→ INFORMATION SHOWN
○ ○ ○
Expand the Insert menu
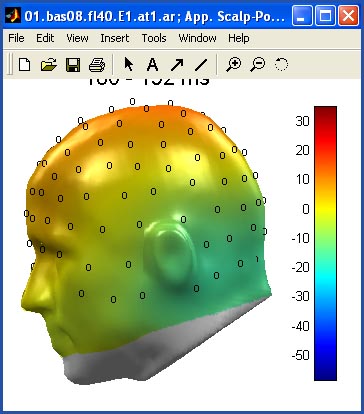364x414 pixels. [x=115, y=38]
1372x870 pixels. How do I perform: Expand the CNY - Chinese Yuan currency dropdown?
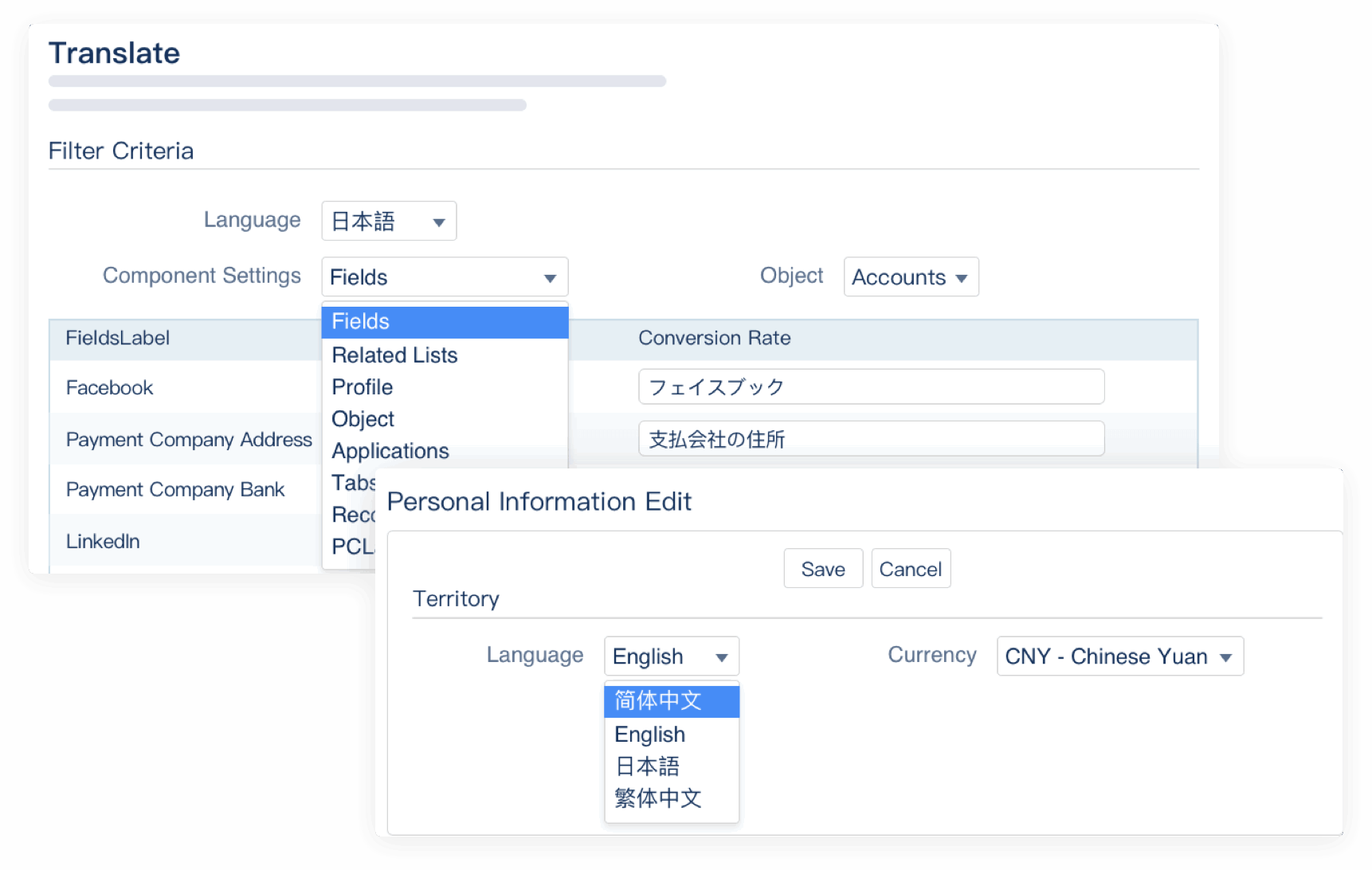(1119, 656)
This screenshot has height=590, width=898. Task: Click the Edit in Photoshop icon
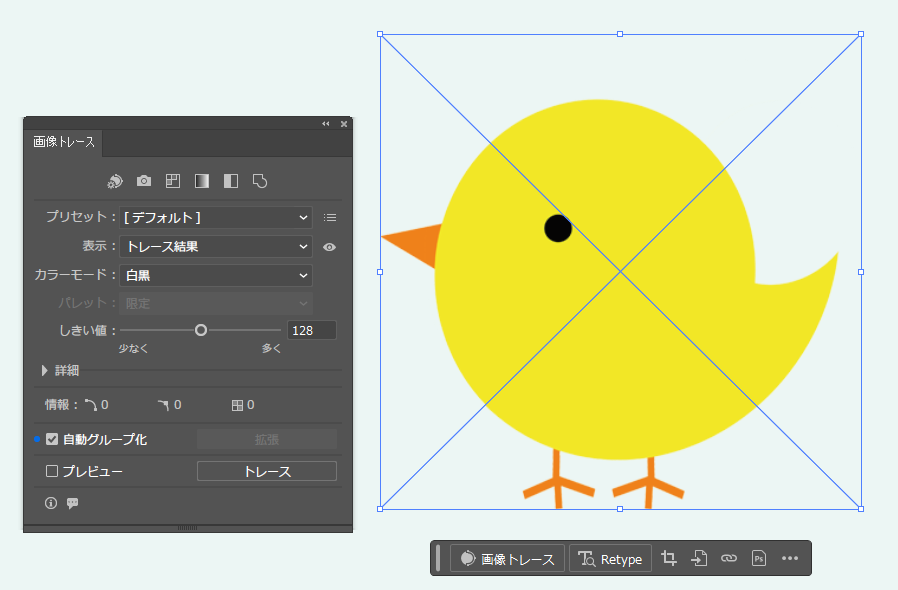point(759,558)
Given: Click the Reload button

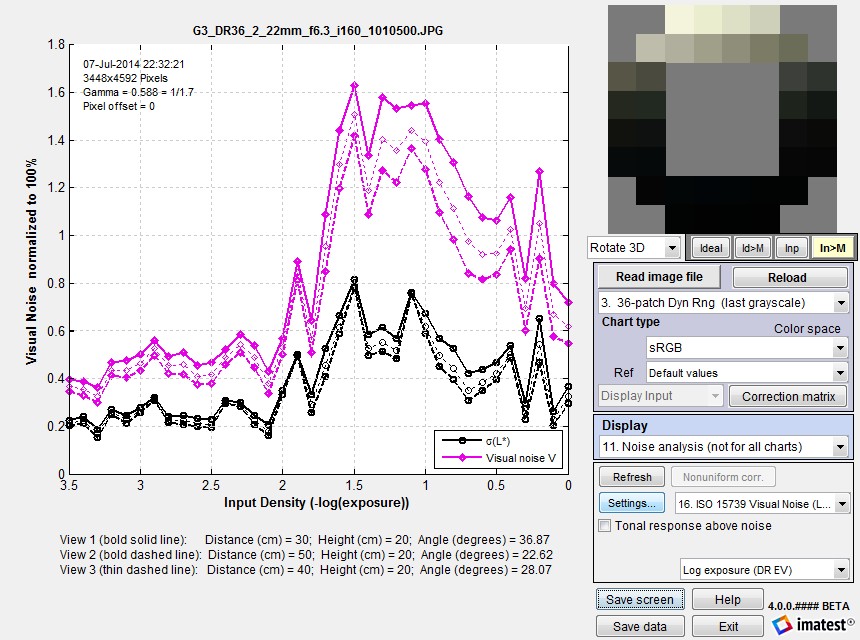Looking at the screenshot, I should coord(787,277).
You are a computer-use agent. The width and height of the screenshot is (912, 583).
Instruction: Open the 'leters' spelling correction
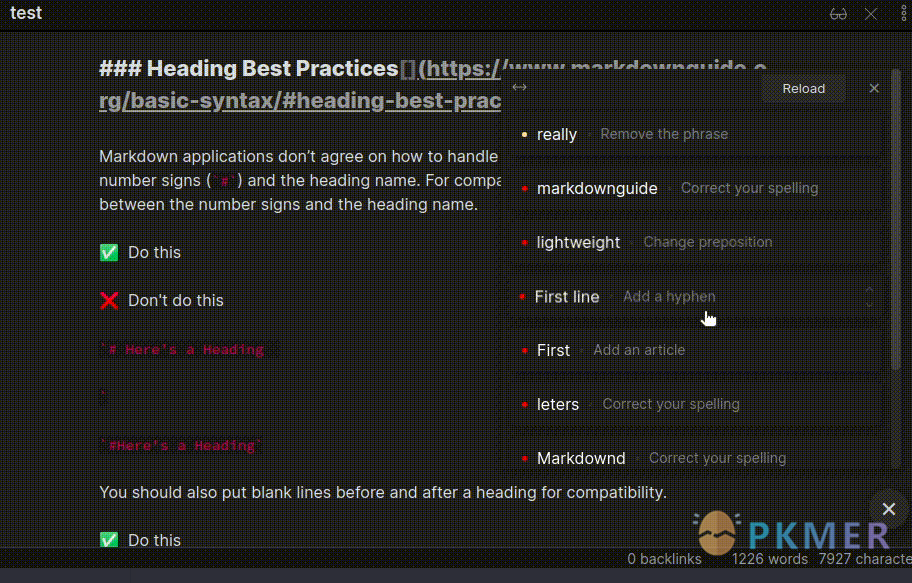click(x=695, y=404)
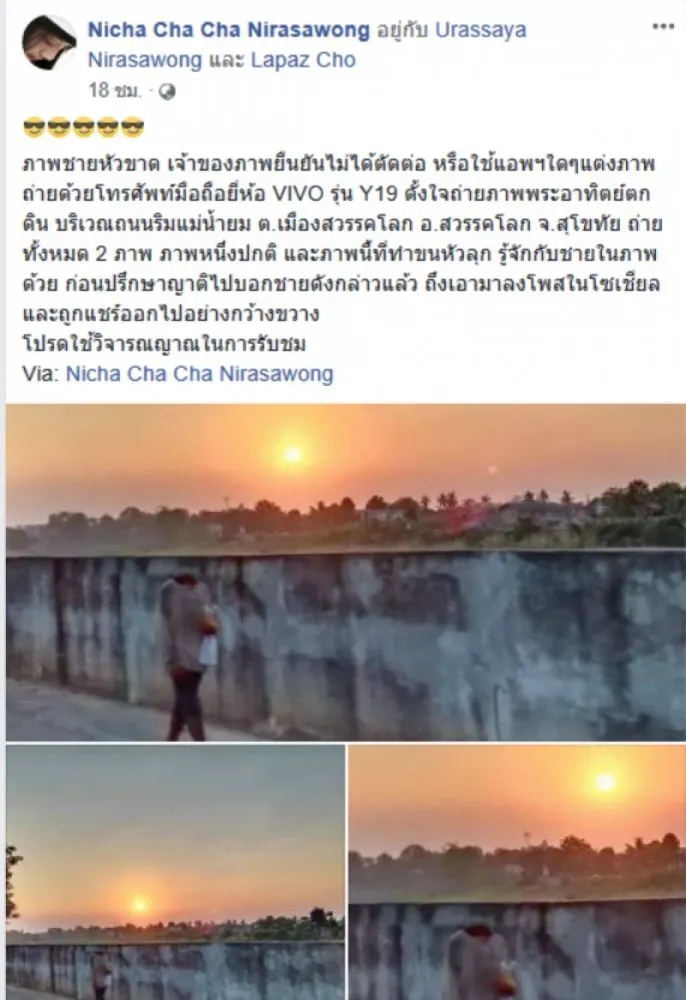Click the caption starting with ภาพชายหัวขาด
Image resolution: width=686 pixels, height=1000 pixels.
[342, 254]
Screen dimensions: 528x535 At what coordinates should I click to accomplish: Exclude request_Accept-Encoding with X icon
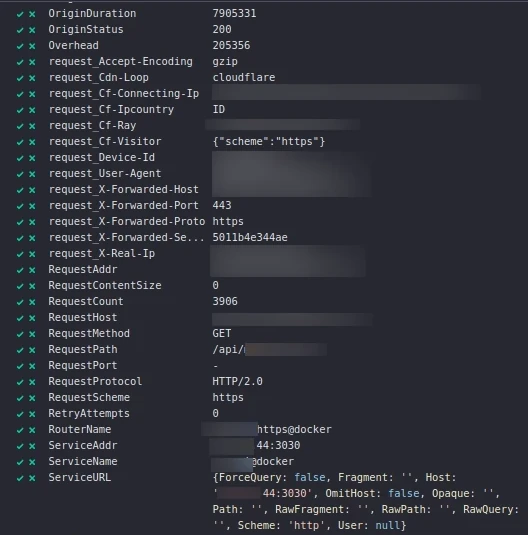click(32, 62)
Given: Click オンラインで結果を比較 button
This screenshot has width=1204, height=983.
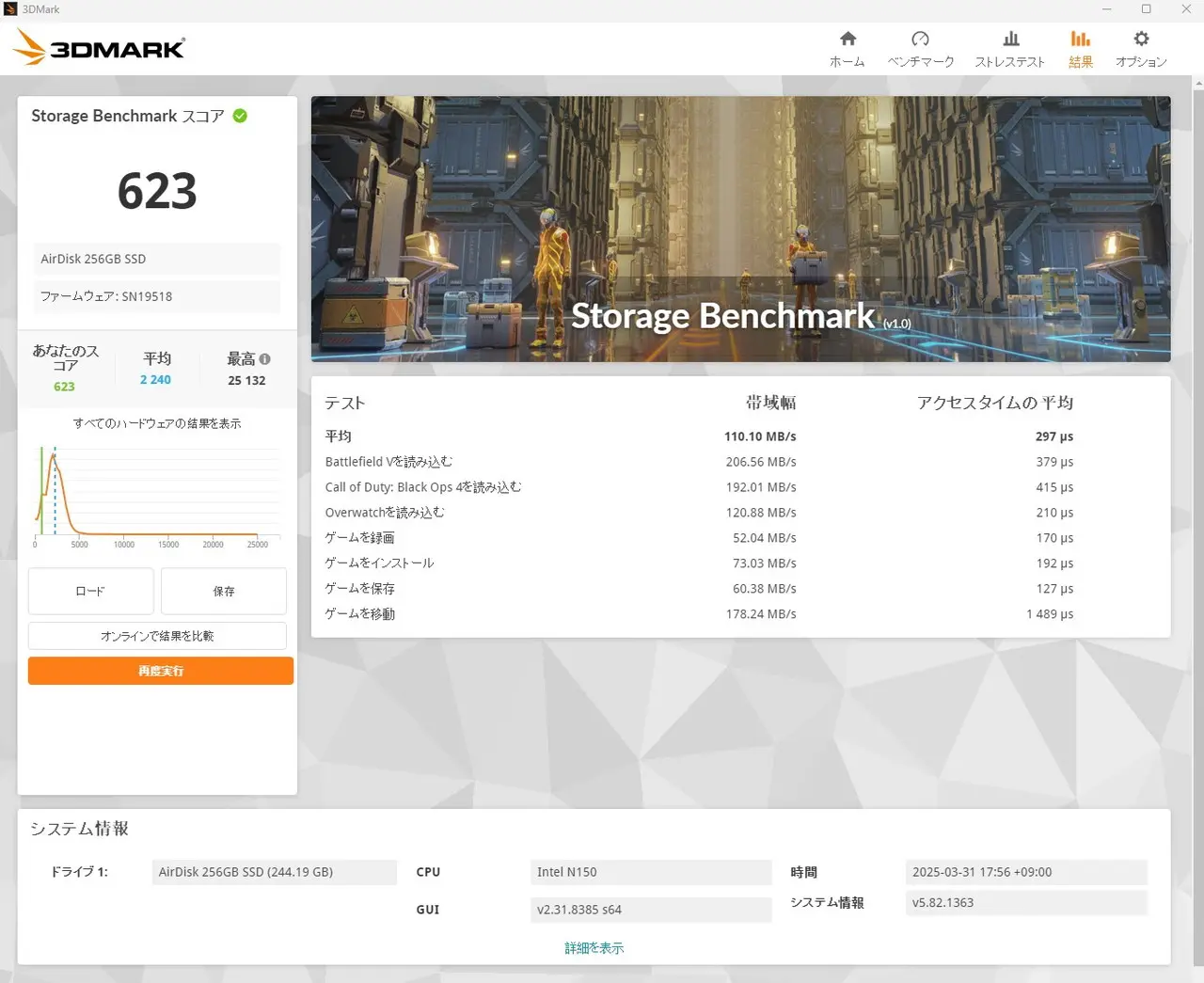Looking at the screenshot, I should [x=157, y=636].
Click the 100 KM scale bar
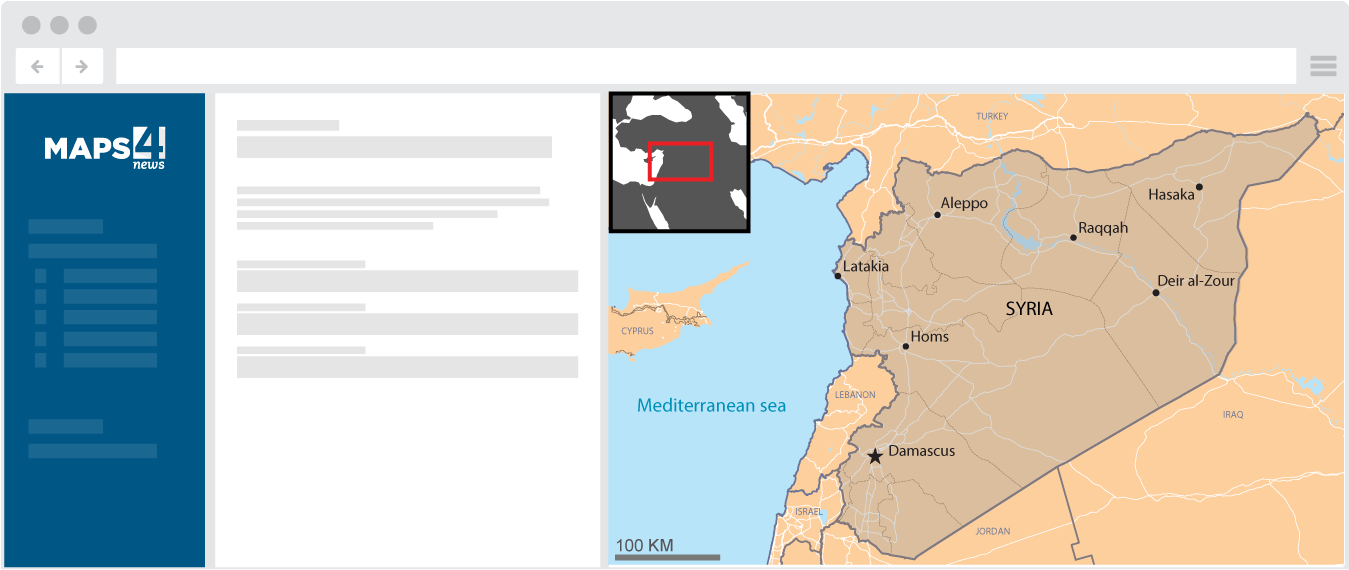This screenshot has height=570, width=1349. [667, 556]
○ ○ ○
→ EXERCISE DETAILS
The lines from the one holding "This screenshot has width=1204, height=983." to the final line of the entries are to be duplicated exactly, and the pictures are to be left out.

→ COMPLETED EXERCISE
This screenshot has width=1204, height=983.
Looking at the screenshot, I should [x=157, y=636].
Click the 100 KM scale bar
This screenshot has height=570, width=1349. [667, 556]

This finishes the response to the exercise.